Many of the authors collected here map the strategies of reproduction, collecting, collage, juxtaposition, and remixing that produces different futures and imaginaries. Archiveology as a form of historiography holds enormous potential for remembering history differently, outside the parameters of commodity capitalism, heteronormativity, homogeneous nationalism, and racist, colonialist, and sexist paradigms of power. Moreover, the wide range of media arts that are covered indicate that this potential is much greater than “the cinematic” and is only expanded by the flexibility and accessibility of digital media. These essays, furthermore, engage with the Benjaminian theme of “second technology,” or the point where humans can engage creatively with the tools of industrial modernity to think beyond its driving force of novelty, using technologies of the visual to look backwards in order to think forwards.[2] The sense of media archives is best extracted from their nonsensical potentials of disruption, and from their exposure of loss, absence, and what several authors refer to as the anarchival, the counter archive, and the “ananarcheological.” These terms, like so many of the artworks and projects discussed in this dossier, help to underscore the creative power of archival media practices and radical historiography.

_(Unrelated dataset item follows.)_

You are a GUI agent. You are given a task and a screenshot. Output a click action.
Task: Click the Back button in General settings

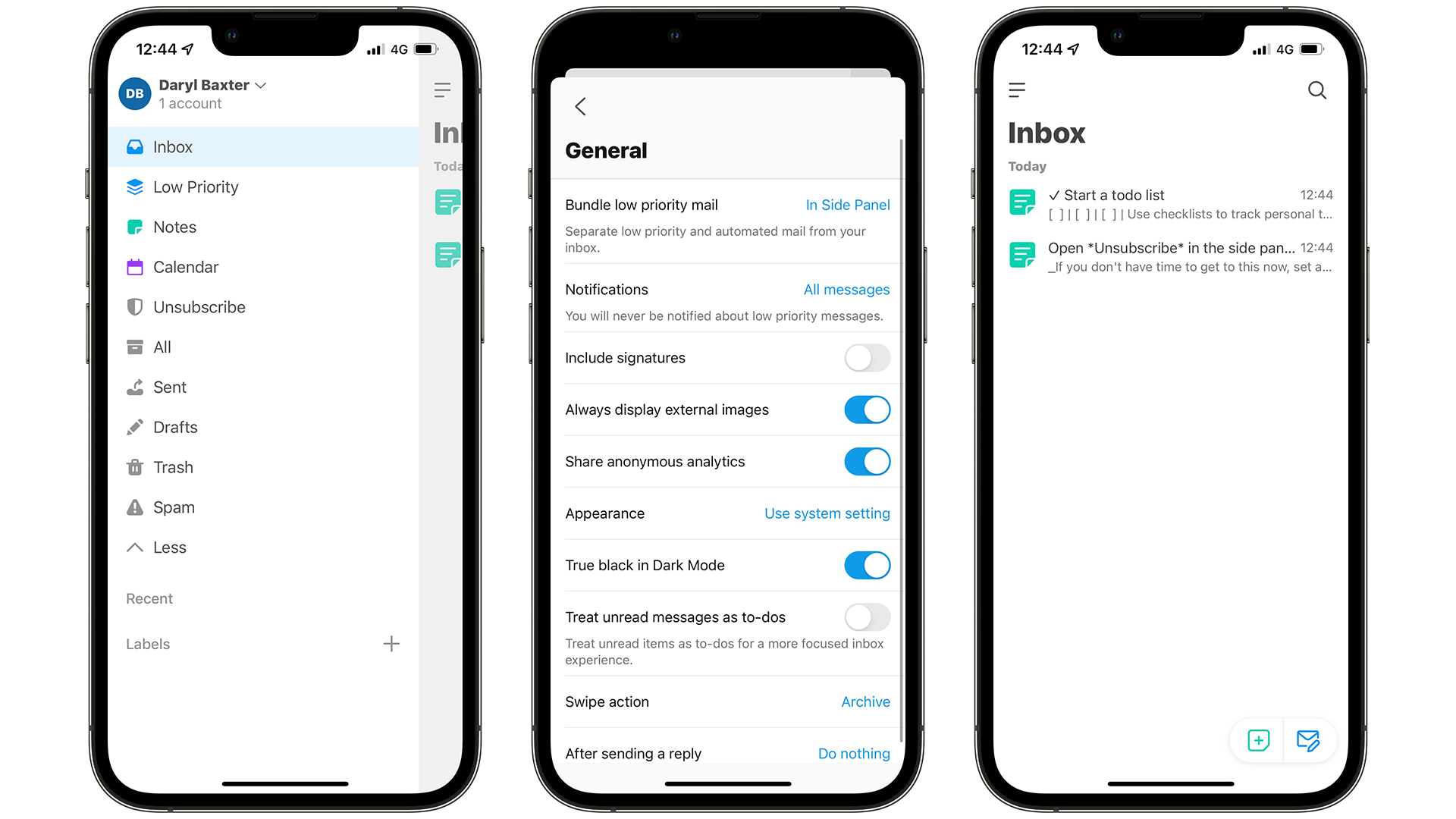coord(580,108)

The popular music documentaries that unreeled and streamed through the pandemic were made from archives that have long been protected and sealed by industrial gatekeepers. Thanks to digital tools and empty theatres and studios, we have been returned to the revolutionary soundscape of the 1960s and 70s. Granted, the cycle began in 2018 with Amazing Grace (Alan Elliott and Sydney Pollack), Aretha Franklin’s amazing concert film recorded in a Los Angeles church in 1972. Failures of production (no clapperboards) rendered the footage useless until sound and image could be synched and edited, but the release version of Amazing Grace has all the gaps, jumps and glitches that mark archival film practices. This too is archiveology, and one of the most sensual and moving examples in a feature-length movie. The vastness of the media archive only means that media artists will be excavating its treasures for decades.

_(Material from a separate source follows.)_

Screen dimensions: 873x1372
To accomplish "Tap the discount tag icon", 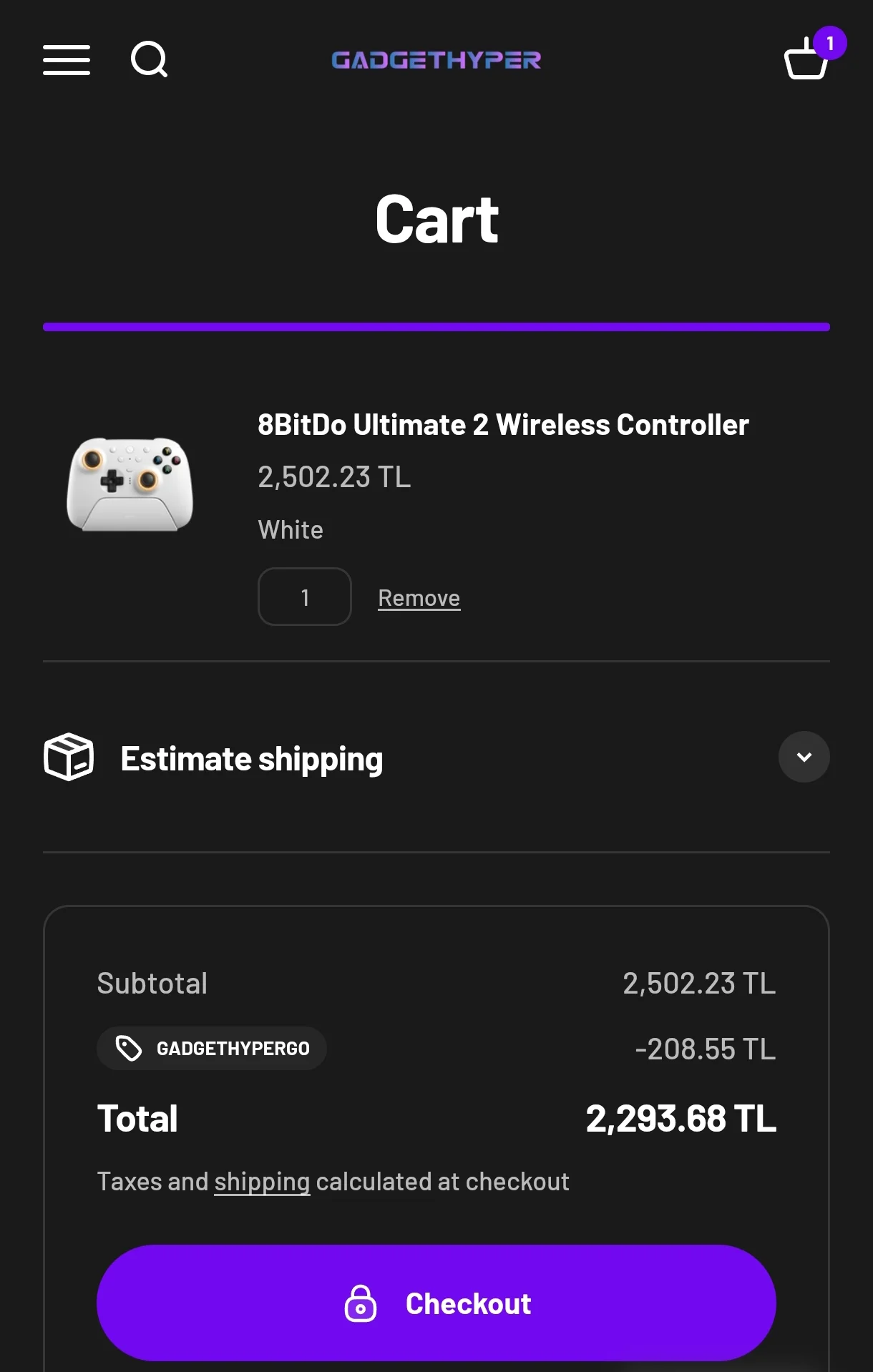I will (x=129, y=1049).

The counter-archival and anarchival impulses of the many artist’s works discussed here are necessary correctives to the new forms of commodification that the media archive will continue to generate. As historians, we will continue to mine the cruelty and trauma alongside the treasures and pleasures that are generated by an archival culture that is at once flexible and fluid. Thanks to the authors included in this dossier, and to my co-editors, I hope we have come to a better understanding of the potential and scope of archival media as a sensory medium that brings us closer to the textures of the 20th century.

Notes

[1] Catherine Russell Archiveology: Walter Benjamin and Archival Film Practices, (Duke University Press, 2018).

[2] Archiveology 38. Benjamin introduces the term “second technology” in Selected Writings Vol. 2: 1927-1934, Michael J. Jennings, Howard Eiland, and Gary Smith eds., Jonathan Livingstone and others trans, (Cambridge, MA: Harvard University Press, 1999), 107.

Author Biography

Catherine Russell is a distinguished professor at Mel Hoppenheim School of Cinema, Concordia University in Montreal, Canada. Her current research interests include archiveology and Indigenous Canadian remix films, experimental film and Hollywood cinema.

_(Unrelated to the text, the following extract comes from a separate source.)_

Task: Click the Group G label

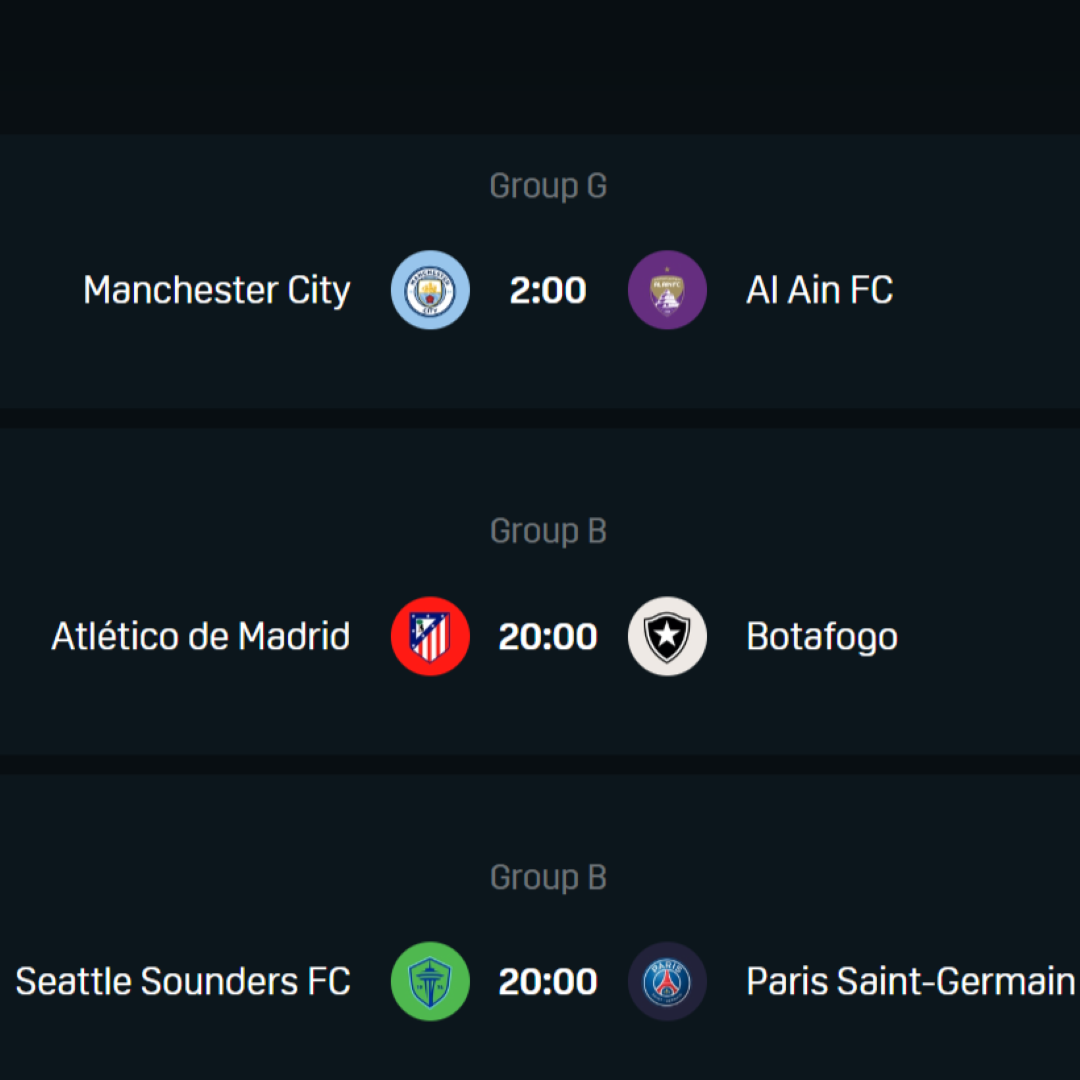Action: 548,186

Among her publications are Archiveology: Walter Benjamin and Archival Film Practices (Durham 2018), Classical Japanese Cinema Revisited (New York 2011), Narrative Mortality: Death, Closure and New Wave Cinemas (Minneapolis: University of Minnesota Press, 1985), Experimental Ethnography: The Work of Film in the Age of Video (Durham NC: Duke University Press, 1999), and The Cinema of Naruse Mikio: Women and Japanese Modernity (Durham, NC: Duke University Press, 2008). Her forthcoming book, The Cinema of Barbara Stanwyck: An Abecedary is due to be published by Illinois University Press.

* The introduction’s thumbnail image is of Aretha Franklin in Amazing Grace (Alan Elliott and Sydney Pollack, 1972).